The article on the Official website admits the club will ‘still need to punch above its weight` and it is clear from the tone of the article that the new co-chairman does not realistically see a return to the top flight in the short term so I guess in a way that is managing expectations with a hint of realism even though many fans will find it difficult to accept. The difficulty will always be falling revenues if the club continues to be stuck in midtable mediocrity and that will be against the backdrop of evaporating parachute payments and FIFA Fair Play lower turnover. That situation could force the club into a vicious spiral unable to break free of the rut without a significant improvement in the depth of quality and quantity in the squad but with no money to do it. Could that situation also threaten our very survival in the second-tier of football? Are we a Preston in waiting?

‘We finished 13th last season, so the obvious short-term aim is to try and improve on that, said Garlick.

The problem is how do you define short-term? We have two seasons left to try and get back into the Premier League before the parachute payments (already now halved) run out.

‘The long-term aim – it’s fair to say we want to have another shot at getting back in the Premier League at some stage, continued Garlick

‘But these things take time. Quality takes time to build. We’re not in a hurry, we don’t want to make mistakes and when people are in a hurry they do make mistakes.”

It is admirable the club still thinks we should be in the top flight but it sounds a cop out to me that there is no sense of urgency. Quality takes time to build when you are not prepared to give the manager enough money to build a squad that can compete at this level in the short-term. Might it not be a mistake to have no sense of urgency? The philosophy of ‘not making mistakes` has led to one thing… stagnation not to mention pretty uninspiring football. You learn by your mistakes, but until you make some you can`t!

‘So it’s a vision that’s built to last and it’s built for the long term, but ultimately that’s where we’d like to be, concluded the co-chairman

I have to say this is very much as I expected from a club that continues by its own admission to ‘punch above its weight`. I may have hoped for something a bit more bullish and ambitious but the club have never tried to ‘think outside the box`in more than fifty years I have supported them except perhaps for our last promotion season when Owen Coyle was given money no previous manager or subsequent manager has enjoyed since.

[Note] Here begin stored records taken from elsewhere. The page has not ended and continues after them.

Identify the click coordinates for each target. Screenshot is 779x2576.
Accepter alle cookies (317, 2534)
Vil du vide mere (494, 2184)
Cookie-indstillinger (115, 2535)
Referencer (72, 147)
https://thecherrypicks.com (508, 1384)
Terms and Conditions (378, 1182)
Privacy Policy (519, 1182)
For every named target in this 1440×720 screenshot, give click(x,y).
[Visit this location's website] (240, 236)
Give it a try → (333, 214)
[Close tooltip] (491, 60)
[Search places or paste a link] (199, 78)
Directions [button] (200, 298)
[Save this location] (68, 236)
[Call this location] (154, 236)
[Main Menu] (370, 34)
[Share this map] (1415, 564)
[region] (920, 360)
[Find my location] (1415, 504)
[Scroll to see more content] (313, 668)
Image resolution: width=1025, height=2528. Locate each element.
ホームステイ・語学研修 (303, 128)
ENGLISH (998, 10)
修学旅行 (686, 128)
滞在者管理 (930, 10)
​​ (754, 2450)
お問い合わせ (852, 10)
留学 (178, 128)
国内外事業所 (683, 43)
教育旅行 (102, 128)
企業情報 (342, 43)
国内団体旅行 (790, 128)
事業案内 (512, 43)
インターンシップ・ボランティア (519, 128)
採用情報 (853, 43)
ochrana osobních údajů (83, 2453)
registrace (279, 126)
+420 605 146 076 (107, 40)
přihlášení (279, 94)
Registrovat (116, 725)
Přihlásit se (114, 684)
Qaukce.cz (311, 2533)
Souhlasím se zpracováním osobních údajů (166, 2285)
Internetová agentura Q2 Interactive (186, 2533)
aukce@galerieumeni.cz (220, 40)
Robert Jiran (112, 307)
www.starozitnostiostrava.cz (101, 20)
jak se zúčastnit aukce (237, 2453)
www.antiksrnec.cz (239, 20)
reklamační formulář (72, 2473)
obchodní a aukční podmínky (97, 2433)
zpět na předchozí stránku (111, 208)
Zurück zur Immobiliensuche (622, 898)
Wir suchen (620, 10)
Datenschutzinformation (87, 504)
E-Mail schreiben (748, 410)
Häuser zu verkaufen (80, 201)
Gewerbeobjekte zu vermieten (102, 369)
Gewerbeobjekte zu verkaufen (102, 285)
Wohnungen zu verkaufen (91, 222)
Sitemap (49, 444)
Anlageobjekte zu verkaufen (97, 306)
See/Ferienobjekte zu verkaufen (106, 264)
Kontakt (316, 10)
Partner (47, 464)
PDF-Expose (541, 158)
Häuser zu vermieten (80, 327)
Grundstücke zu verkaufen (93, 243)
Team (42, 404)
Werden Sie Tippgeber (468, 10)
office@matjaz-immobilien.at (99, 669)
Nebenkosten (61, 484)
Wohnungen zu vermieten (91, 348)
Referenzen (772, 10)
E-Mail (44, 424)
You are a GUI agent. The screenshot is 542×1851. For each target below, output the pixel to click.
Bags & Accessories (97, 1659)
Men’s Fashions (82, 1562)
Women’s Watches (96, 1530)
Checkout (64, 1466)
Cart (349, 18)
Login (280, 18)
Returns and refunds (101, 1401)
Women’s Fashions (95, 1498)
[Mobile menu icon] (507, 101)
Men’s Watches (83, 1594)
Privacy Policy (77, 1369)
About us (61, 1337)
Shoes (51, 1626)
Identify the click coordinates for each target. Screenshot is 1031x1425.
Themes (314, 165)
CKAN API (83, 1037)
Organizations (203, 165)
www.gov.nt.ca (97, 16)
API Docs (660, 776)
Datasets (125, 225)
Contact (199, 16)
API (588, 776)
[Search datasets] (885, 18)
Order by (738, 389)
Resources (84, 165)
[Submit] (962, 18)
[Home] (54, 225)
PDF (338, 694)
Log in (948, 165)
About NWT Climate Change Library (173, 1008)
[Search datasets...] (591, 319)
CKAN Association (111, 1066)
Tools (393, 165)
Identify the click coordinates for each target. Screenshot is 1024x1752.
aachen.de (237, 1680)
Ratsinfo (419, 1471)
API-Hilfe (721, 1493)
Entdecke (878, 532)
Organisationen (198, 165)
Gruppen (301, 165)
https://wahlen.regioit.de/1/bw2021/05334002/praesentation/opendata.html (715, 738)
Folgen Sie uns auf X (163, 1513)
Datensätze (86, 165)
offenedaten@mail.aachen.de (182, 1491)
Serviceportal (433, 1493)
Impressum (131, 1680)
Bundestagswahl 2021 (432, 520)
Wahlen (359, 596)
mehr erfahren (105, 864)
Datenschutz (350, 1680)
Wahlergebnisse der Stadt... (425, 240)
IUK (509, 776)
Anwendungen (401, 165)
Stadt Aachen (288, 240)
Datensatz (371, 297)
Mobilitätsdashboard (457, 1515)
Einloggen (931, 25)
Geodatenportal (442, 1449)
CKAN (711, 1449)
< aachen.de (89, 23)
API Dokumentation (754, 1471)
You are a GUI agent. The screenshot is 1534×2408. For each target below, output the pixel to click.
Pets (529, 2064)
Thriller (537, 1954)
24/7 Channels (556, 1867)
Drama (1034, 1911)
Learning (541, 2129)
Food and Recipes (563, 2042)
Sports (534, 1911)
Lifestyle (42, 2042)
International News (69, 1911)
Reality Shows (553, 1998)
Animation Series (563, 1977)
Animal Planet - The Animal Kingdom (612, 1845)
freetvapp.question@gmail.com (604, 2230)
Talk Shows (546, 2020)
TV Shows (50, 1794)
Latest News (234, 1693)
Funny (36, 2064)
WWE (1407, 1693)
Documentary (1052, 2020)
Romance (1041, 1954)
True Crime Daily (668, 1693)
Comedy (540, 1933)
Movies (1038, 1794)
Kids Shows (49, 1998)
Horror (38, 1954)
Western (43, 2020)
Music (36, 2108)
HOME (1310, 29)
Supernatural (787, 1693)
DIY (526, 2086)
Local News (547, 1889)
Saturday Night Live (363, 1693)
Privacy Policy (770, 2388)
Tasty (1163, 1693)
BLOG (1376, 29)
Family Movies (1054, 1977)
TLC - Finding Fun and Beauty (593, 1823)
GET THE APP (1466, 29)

I just wonder when we were relegated from the Premier League after just one season whether the club at the time would have dared talk about a return to the top flight in the long term

You can state the ambition but until the financial muscle is put behind it you will be open to accusations of lip service. We are and will remain ‘ickle old Burnley for the foreseeable future and that is our lot pure and simple. Perhaps that promotion to the top flight was the worst thing that could have happened to us in hindsight. Clarets fans may well have accepted season after season finishing midtable in the Championship but the Coyle era whetted the appetite and it no longer seems acceptable.